Three letters. One word. Adverb, Conjunction, Noun, and Interjection. Questioning the cause, purpose or reason for something. Or just trying to be funny by saying, "Why, look at what the cat dragged in." But still, a very small word. Not the smallest, but definitely far away from being threatening or menacing. Or is it?

I've always remembered searching for reasons. Somehow, knowing the 'why' to most things always made me feel comfortable. It was nice to be able to go to sleep knowing that everything made sense and that the world was still a cause-effect kind of place. I guess the one highlight that comes to mind is the award for Curiosity that I received at the end of the 3rd Grade. Well, they had to give everyone something, so at least I was curious during that entire academic year I guess. And so it went, always asking 'why'. Why is cornflour and water an interesting mixture? Why does it behave like a liquid sometimes and like a solid at other times? Things of this nature.

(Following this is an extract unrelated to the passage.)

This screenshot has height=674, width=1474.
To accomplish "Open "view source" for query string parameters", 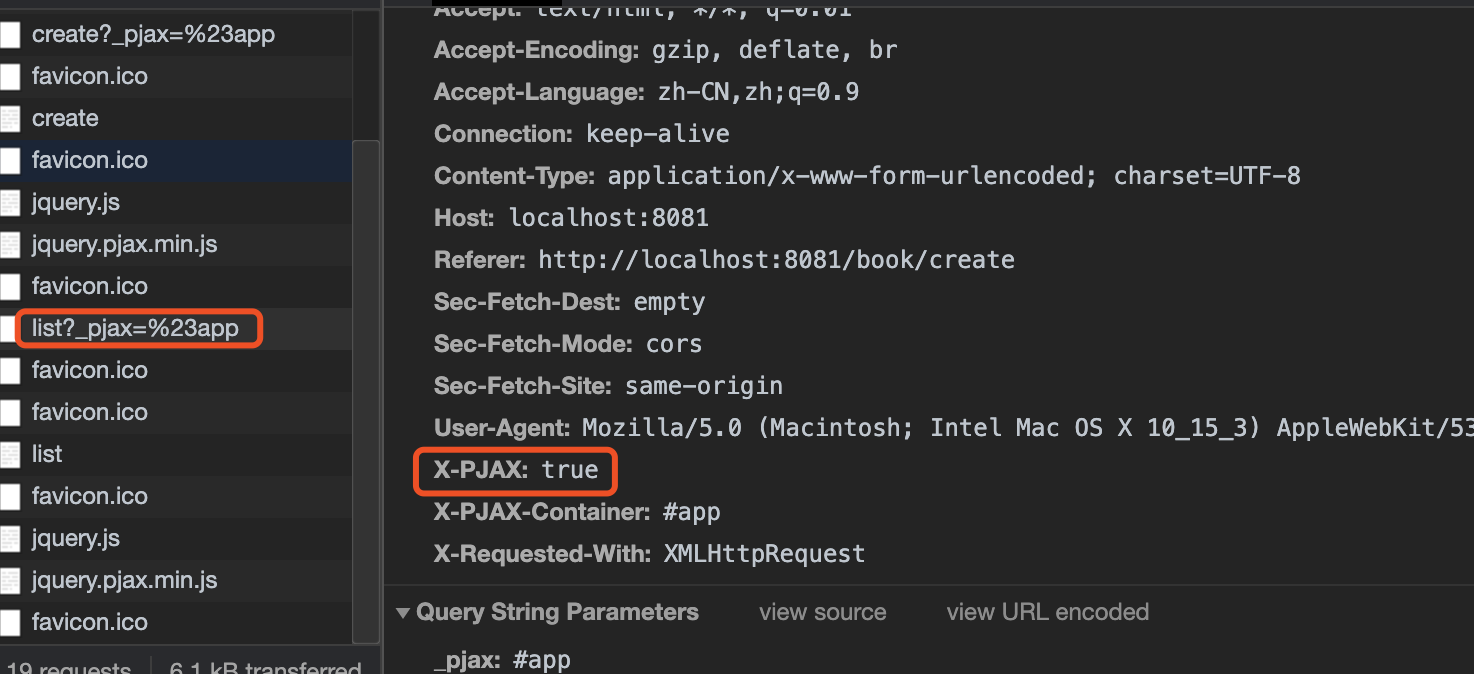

And the questioning never really stopped. At times it would be about academic stuff, at other times it was about life. And then, all of a sudden, life took most of my time. A close second was questioning life. In third place? Everything else. Why are things this way? Why can't I just jump high enough and dunk the damn ball? Why do I look this way? Why does she always treat me like shit? Why can't I get a 4.0 GPA?

Occasionally, there would be the odd 'joker' who'd give me one of those "Why ask why, try but try" spiels. And I'd laugh, you know, to be polite. And then the world became the thoughts in my head. And then followed reality. No way of checking it out though. No bites. It was all peaceful. The perpetual search; why for and why art.

And then the searching stopped. It caved in to madness. It gave way to a silent unwillingness...to do anything. It was a search that didn't want to be found. It was just trying to be. But "being" wasn't enough. And soon, searching wasn't enough.

I met someone the other day who refused to answer any question that I asked her that began with the word "Why". Occasionally, when the questioning got a little persistent she'd say, "No reason."

And that's when I realized. I was so constantly searching for something that I didn't realize what I was becoming...who I had turned into. I was searching so hard that I didn't bother to stop...and just let the world be the way it is, without my trying to interfere in and try and control things.

So, why do we doing something? Or why did something happen in a particular way? Does it really matter? Or are you too afraid to let go and just float...suspended and moving ever so slowly...never really knowing what next...or why.